This is contrary to my experience: trends and fashion were short lived, trends lasting maybe half a year, and the fashion of the last season was definitely "out". Nowadays, there's a previously unknown stability and trends shift just minimally. Which enables this "everything looks the same" phenomenon as there is minimal variation over time and lots of room for aesthetics to spread and eventually engulf and embrace everything, there is.
(I've been observing this for at least the past 15 years or so. This feels more like the "post-history" of fashion.)
Edit: Regarding the speed of communications, mind that there were much read, trend-setting magazines, which came out periodically, every week or every month and that they had to make a point, relative to the previous issues. And, as a reader, you wouldn't have referred to a past issue from half a year ago. Moreover, past issues were hard to come upon, as they weren't sold anymore. Now compare this to websites, which keep lingering around (you wouldn't discard last month's posts) and platforms, where trends gradually gain momentum, until they eventually become ubiquitous. (At this point, a trend would have been "out" and "uncool", previously, but now this is when they are really enforced by algorithms.) I'd rather argue, for things like fashion, the speed of communications has decreased considerably and stability has increased, thanks to technology.
The idea was the world went through a drastic change with WWII and the Victorian mansion started seeming like a ghostly remnant of the earlier age.
Antiques Roadshow had a similar podcast where they discussed the "brown is down" phenomenon.
Did the fast-changing fashions of the postwar era reflect something about normal trends, or was it a sort of equilibrating phenomenon, and now we've returned to some normal again, that we haven't seen in over 100 years?
I wonder if you were to travel pre-world-war era if you'd come to the same conclusion about the speed at which fashions change. Maybe but maybe not.
Coincidentally I was talking to my spouse last night about how if you look through architecture and design websites and magazines, the stuff you see is different from what we were referring to "real estate style" and here was referred to as "Airbnb" style. In architecture and design circles there's less uniformity and more color and contrast.
The problem with this I've found is that it's difficult to find something different, of the sort in architectural circles. So if you want some of this stuff you often have to have it custom made, or made by a single boutique manufacturer, which is expensive and difficult.
So some of this uniformity in style I think is international economies of scale, which creates supply constraints and a sort of monopsony of sorts. This might be reinforcing in turn.

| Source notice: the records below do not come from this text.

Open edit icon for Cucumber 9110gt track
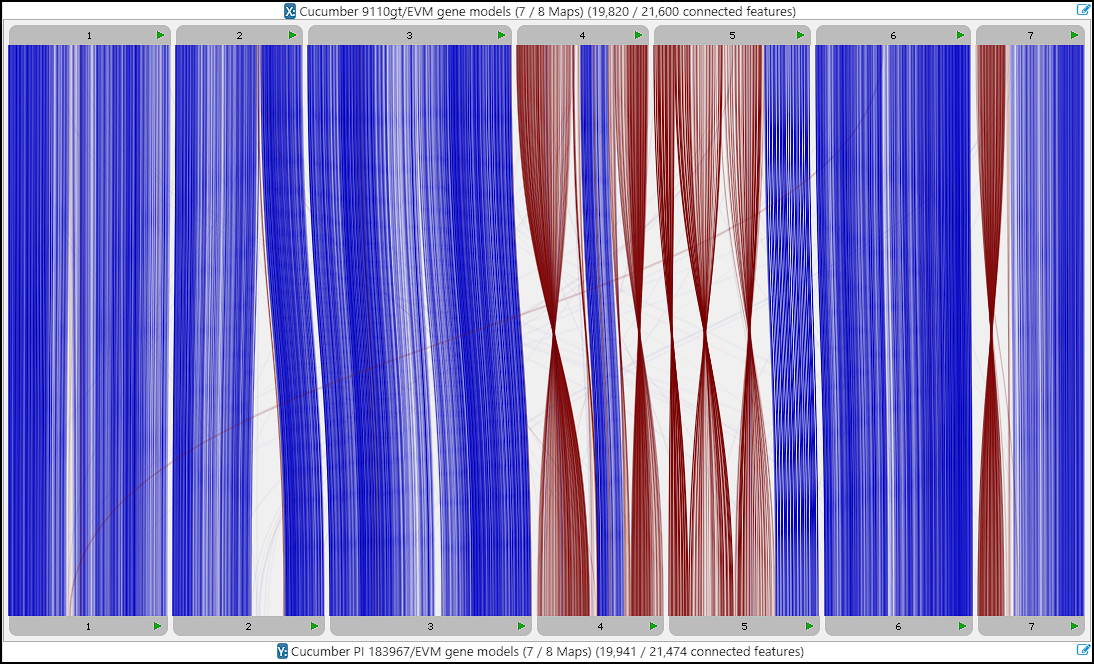The image size is (1094, 664). (x=1083, y=10)
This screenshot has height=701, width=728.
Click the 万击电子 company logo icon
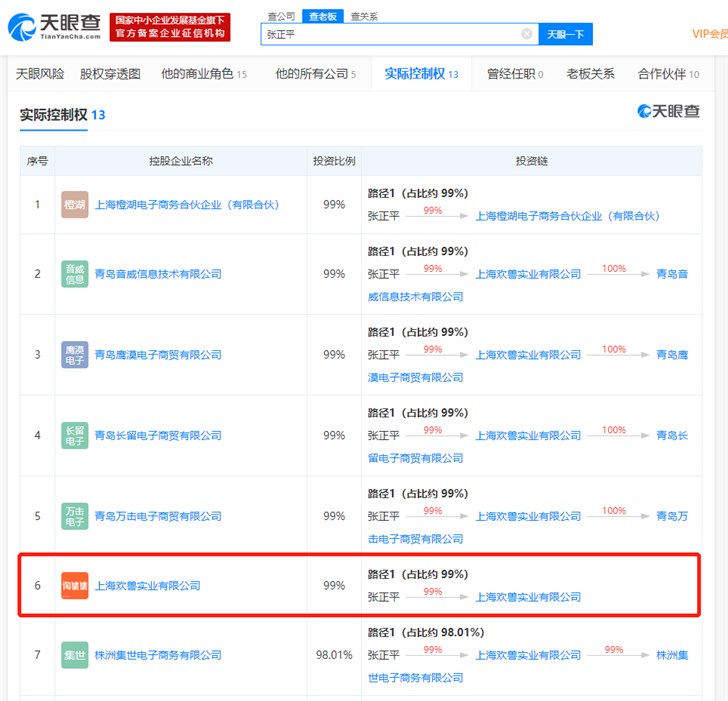coord(75,516)
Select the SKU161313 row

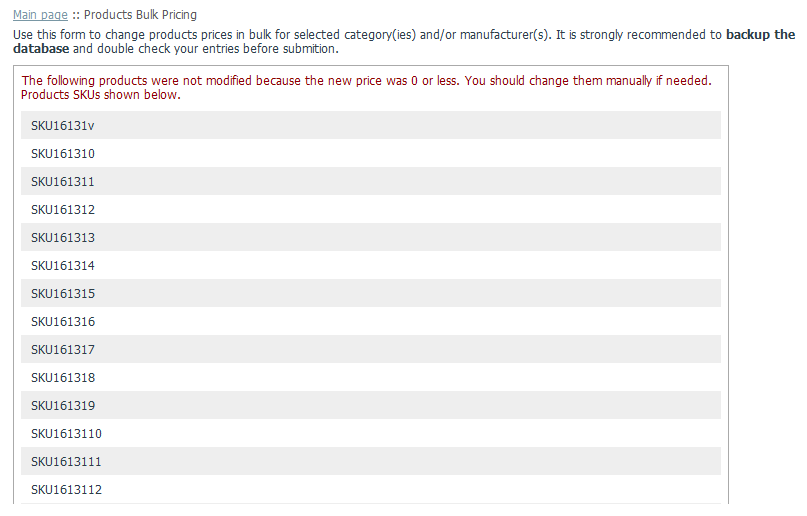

Something that was always fascinating to me: there had been a time, around 1100, when the style of ceilings in sacral architecture was "discussed" with urgency and churches went through 3 redesigns and rebuilds in just 10 years (from a flat ceiling, to barrel vault, to cross ribs, which became predominant in about 1105/1107 – there are several examples). This is totally unthinkable nowadays, where buildings that went through planning and construction phases of a decade and more are still considered "dernier ci".
> Did the fast-changing fashions of the postwar era reflect something about normal trends, or was it a sort of equilibrating phenomenon, and now we've returned to some normal again, that we haven't seen in over 100 years?
I'm living in a city where most of the buildings are 100+ years old. (The house I'm living in was built in 1904.) You can usually date a building from that era by about +/- 2 years of accuracy, just by the looks, regardless, whether it's art nouveau or a more conservative expression of style. However, as you approach WWII, things considerably slowed down. (Mostly for economic reasons.)
I think, this idea of a mostly stable era is a product of the shift in paradigms, you mentioned before, where we put anything that happened before in a paradigmatic box. (E.g., like it has just recently happened with brutalism, where a wide variety and evolution of concepts and oppositions was subsumed into the same thing.)
Yes, good point. I was thinking as I was writing that it isn't exactly the world wars, something like the leadup into it and through the interwar period. I was more thinking of the post-industrial revolution in general, which was associated with tremendous societal change in general, not just militarily speaking. But you're right that the idea of a uniform "Victorian" period is a little weird and/or misleading.
(I've been observing this for at least the past 15 years or so. This feels more like the "post-history" of fashion.)
Edit: Regarding the speed of communications, mind that there were much read, trend-setting magazines, which came out periodically, every week or every month and that they had to make a point, relative to the previous issues. And, as a reader, you wouldn't have referred to a past issue from half a year ago. Moreover, past issues were hard to come upon, as they weren't sold anymore. Now compare this to websites, which keep lingering around (you wouldn't discard last month's posts) and platforms, where trends gradually gain momentum, until they eventually become ubiquitous. (At this point, a trend would have been "out" and "uncool", previously, but now this is when they are really enforced by algorithms.) I'd rather argue, for things like fashion, the speed of communications has decreased considerably and stability has increased, thanks to technology.